One solution is to have getint return the end of file status as its function value, while using a pointer argument to store the converted integer back in the calling function. This is the scheme used by scanf as well; 
The following loop fills an array with integers by calls to getint:
   int n, array[SIZE], getint(int *);

   for (n = 0; n < SIZE && getint(&array[n]) != EOF; n++)
       ;
Each call sets array[n] to the next integer found in the input and increments n. Notice that it is essential to pass the address of array[n] to getint. Otherwise there is no way for getint to communicate the converted integer back to the caller.
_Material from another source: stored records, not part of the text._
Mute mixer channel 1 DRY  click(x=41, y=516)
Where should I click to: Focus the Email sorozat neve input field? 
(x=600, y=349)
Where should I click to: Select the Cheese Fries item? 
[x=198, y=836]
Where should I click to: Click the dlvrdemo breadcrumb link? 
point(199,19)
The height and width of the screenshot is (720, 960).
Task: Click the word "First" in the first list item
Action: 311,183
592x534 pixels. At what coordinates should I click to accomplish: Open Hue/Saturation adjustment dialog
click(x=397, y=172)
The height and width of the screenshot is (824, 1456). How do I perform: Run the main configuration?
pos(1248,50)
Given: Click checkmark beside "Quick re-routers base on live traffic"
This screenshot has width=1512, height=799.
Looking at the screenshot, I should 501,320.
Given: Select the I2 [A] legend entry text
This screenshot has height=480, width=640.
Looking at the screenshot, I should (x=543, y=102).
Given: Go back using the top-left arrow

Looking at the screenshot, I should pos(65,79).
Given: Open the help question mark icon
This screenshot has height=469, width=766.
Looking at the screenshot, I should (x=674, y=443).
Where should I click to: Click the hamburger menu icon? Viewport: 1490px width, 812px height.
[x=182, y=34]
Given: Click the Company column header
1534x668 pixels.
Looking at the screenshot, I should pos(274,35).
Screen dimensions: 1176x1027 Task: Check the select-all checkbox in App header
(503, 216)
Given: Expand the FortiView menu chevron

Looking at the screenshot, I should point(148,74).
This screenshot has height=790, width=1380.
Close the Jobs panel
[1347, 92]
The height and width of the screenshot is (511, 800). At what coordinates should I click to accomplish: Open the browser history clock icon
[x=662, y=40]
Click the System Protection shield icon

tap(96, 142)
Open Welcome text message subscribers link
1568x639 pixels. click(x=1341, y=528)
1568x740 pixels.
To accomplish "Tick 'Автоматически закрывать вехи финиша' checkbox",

Our version of getint returns EOF for end of file, zero if the next input is not a number, and a positive value if the input contains a valid number.
   #include <ctype.h>

   int getch(void);
   void ungetch(int);

   /* getint:  get next integer from input into *pn */
   int getint(int *pn)
   {
       int c, sign;

       while (isspace(c = getch()))   /* skip white space */
           ;
       if (!isdigit(c) && c != EOF && c != '+' && c != '-') {
           ungetch(c);  /* it is not a number */
           return 0;
       }
       sign = (c == '-') ? -1 : 1;
       if (c == '+' || c == '-')
           c = getch();
       for (*pn = 0; isdigit(c), c = getch())
           *pn = 10 * *pn + (c - '0');
       *pn *= sign;
       if (c != EOF)
           ungetch(c);
       return c;
   }
Throughout getint, *pn is used as an ordinary int variable. We have also used getch and ungetch so the one extra character that must be read can be pushed back onto the input.